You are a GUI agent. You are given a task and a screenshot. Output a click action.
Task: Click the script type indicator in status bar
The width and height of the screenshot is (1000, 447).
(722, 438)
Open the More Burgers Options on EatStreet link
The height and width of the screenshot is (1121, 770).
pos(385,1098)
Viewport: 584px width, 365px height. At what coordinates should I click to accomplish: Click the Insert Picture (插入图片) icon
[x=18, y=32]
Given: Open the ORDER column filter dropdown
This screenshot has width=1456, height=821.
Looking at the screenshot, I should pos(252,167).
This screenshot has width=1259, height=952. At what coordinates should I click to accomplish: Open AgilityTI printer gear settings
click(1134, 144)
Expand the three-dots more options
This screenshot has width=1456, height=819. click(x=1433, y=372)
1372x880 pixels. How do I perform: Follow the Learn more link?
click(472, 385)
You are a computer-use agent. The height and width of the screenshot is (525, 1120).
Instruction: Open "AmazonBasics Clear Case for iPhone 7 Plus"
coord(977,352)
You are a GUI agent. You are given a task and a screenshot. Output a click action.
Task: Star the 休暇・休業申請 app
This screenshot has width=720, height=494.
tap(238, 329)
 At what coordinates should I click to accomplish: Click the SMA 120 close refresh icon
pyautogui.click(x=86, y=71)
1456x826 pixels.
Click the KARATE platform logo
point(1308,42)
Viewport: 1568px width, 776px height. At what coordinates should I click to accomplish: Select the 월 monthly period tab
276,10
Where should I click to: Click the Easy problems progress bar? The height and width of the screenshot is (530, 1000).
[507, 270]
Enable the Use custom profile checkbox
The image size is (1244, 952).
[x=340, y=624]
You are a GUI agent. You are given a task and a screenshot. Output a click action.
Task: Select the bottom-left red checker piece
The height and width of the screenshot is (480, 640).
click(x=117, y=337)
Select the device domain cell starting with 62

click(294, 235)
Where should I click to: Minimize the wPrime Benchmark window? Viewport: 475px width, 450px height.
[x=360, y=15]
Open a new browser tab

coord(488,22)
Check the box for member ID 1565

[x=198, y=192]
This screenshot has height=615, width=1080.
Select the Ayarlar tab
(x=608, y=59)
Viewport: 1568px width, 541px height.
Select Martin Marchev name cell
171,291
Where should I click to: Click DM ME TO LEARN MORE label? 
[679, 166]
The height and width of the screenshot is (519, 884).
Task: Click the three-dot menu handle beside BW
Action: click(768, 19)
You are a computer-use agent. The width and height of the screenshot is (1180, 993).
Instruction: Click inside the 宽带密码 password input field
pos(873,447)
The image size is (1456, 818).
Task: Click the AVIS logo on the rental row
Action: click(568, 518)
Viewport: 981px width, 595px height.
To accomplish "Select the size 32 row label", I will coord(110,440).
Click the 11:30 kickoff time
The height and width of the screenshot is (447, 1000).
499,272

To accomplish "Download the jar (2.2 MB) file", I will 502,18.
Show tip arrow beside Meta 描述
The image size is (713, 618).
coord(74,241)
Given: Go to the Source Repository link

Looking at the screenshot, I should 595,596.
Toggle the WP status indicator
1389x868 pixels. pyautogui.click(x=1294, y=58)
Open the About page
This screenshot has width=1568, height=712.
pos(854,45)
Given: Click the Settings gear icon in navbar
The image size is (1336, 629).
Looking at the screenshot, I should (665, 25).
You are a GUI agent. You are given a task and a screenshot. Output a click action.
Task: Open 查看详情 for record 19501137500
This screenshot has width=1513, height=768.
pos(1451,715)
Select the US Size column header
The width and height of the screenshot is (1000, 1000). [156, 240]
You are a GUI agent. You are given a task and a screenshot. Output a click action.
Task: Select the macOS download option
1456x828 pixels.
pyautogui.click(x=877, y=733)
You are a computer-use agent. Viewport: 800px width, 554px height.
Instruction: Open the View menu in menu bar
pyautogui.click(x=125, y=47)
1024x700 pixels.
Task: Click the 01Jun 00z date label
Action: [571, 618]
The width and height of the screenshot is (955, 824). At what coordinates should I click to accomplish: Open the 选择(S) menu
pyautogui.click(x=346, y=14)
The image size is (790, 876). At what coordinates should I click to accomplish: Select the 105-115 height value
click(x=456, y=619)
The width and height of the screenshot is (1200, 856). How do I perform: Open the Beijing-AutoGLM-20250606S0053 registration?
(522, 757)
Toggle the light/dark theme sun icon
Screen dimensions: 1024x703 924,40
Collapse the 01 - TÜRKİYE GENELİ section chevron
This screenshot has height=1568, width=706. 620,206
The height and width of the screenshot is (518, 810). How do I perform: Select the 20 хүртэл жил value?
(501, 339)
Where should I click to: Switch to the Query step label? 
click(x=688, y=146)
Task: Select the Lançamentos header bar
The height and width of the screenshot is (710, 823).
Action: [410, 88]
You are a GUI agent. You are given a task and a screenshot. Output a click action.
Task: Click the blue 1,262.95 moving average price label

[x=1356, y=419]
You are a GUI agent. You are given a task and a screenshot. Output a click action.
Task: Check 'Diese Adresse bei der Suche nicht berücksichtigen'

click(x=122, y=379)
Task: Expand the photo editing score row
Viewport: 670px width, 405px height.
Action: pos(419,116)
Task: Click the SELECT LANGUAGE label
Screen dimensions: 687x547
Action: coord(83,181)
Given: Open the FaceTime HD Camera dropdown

● EXERCISE AIM:
Extract all of the data above without altering anything.

● ANSWER TO THIS PROBLEM:
You are a GUI agent. You are given a task and a screenshot. Output a click action.
Task: Click the script type indicator in status bar
The width and height of the screenshot is (1000, 447).
(722, 438)
Open the More Burgers Options on EatStreet link
The height and width of the screenshot is (1121, 770).
pos(385,1098)
Viewport: 584px width, 365px height. At what coordinates should I click to accomplish: Click the Insert Picture (插入图片) icon
[x=18, y=32]
Given: Open the ORDER column filter dropdown
This screenshot has width=1456, height=821.
Looking at the screenshot, I should pos(252,167).
This screenshot has width=1259, height=952. At what coordinates should I click to accomplish: Open AgilityTI printer gear settings
click(1134, 144)
Expand the three-dots more options
This screenshot has width=1456, height=819. click(x=1433, y=372)
1372x880 pixels. How do I perform: Follow the Learn more link?
click(472, 385)
You are a computer-use agent. The height and width of the screenshot is (525, 1120).
Instruction: Open "AmazonBasics Clear Case for iPhone 7 Plus"
coord(977,352)
You are a GUI agent. You are given a task and a screenshot. Output a click action.
Task: Star the 休暇・休業申請 app
This screenshot has width=720, height=494.
tap(238, 329)
 At what coordinates should I click to accomplish: Click the SMA 120 close refresh icon
pyautogui.click(x=86, y=71)
1456x826 pixels.
Click the KARATE platform logo
point(1308,42)
Viewport: 1568px width, 776px height. At what coordinates should I click to accomplish: Select the 월 monthly period tab
276,10
Where should I click to: Click the Easy problems progress bar? The height and width of the screenshot is (530, 1000).
[507, 270]
Enable the Use custom profile checkbox
The image size is (1244, 952).
[x=340, y=624]
You are a GUI agent. You are given a task and a screenshot. Output a click action.
Task: Select the bottom-left red checker piece
The height and width of the screenshot is (480, 640).
click(x=117, y=337)
Select the device domain cell starting with 62

click(294, 235)
Where should I click to: Minimize the wPrime Benchmark window? Viewport: 475px width, 450px height.
[x=360, y=15]
Open a new browser tab

coord(488,22)
Check the box for member ID 1565

[x=198, y=192]
This screenshot has height=615, width=1080.
Select the Ayarlar tab
(x=608, y=59)
Viewport: 1568px width, 541px height.
Select Martin Marchev name cell
171,291
Where should I click to: Click DM ME TO LEARN MORE label? 
[679, 166]
The height and width of the screenshot is (519, 884).
Task: Click the three-dot menu handle beside BW
Action: click(768, 19)
You are a computer-use agent. The width and height of the screenshot is (1180, 993).
Instruction: Click inside the 宽带密码 password input field
pos(873,447)
The image size is (1456, 818).
Task: Click the AVIS logo on the rental row
Action: click(568, 518)
Viewport: 981px width, 595px height.
To accomplish "Select the size 32 row label", I will coord(110,440).
Click the 11:30 kickoff time
The height and width of the screenshot is (447, 1000).
499,272

To accomplish "Download the jar (2.2 MB) file", I will 502,18.
Show tip arrow beside Meta 描述
The image size is (713, 618).
coord(74,241)
Given: Go to the Source Repository link

Looking at the screenshot, I should 595,596.
Toggle the WP status indicator
1389x868 pixels. pyautogui.click(x=1294, y=58)
Open the About page
This screenshot has width=1568, height=712.
pos(854,45)
Given: Click the Settings gear icon in navbar
The image size is (1336, 629).
Looking at the screenshot, I should (665, 25).
You are a GUI agent. You are given a task and a screenshot. Output a click action.
Task: Open 查看详情 for record 19501137500
This screenshot has width=1513, height=768.
pos(1451,715)
Select the US Size column header
The width and height of the screenshot is (1000, 1000). [156, 240]
You are a GUI agent. You are given a task and a screenshot. Output a click action.
Task: Select the macOS download option
1456x828 pixels.
pyautogui.click(x=877, y=733)
You are a computer-use agent. Viewport: 800px width, 554px height.
Instruction: Open the View menu in menu bar
pyautogui.click(x=125, y=47)
1024x700 pixels.
Task: Click the 01Jun 00z date label
Action: [571, 618]
The width and height of the screenshot is (955, 824). At what coordinates should I click to accomplish: Open the 选择(S) menu
pyautogui.click(x=346, y=14)
The image size is (790, 876). At what coordinates should I click to accomplish: Select the 105-115 height value
click(x=456, y=619)
The width and height of the screenshot is (1200, 856). How do I perform: Open the Beijing-AutoGLM-20250606S0053 registration?
(522, 757)
Toggle the light/dark theme sun icon
Screen dimensions: 1024x703 924,40
Collapse the 01 - TÜRKİYE GENELİ section chevron
This screenshot has height=1568, width=706. 620,206
The height and width of the screenshot is (518, 810). How do I perform: Select the 20 хүртэл жил value?
(501, 339)
Where should I click to: Switch to the Query step label? 
click(x=688, y=146)
Task: Select the Lançamentos header bar
The height and width of the screenshot is (710, 823).
Action: [410, 88]
You are a GUI agent. You are given a task and a screenshot. Output a click action.
Task: Click the blue 1,262.95 moving average price label

[x=1356, y=419]
You are a GUI agent. You are given a task and a screenshot. Output a click action.
Task: Check 'Diese Adresse bei der Suche nicht berücksichtigen'

click(x=122, y=379)
Task: Expand the photo editing score row
Viewport: 670px width, 405px height.
Action: pos(419,116)
Task: Click the SELECT LANGUAGE label
Screen dimensions: 687x547
Action: coord(83,181)
Given: Open the FaceTime HD Camera dropdown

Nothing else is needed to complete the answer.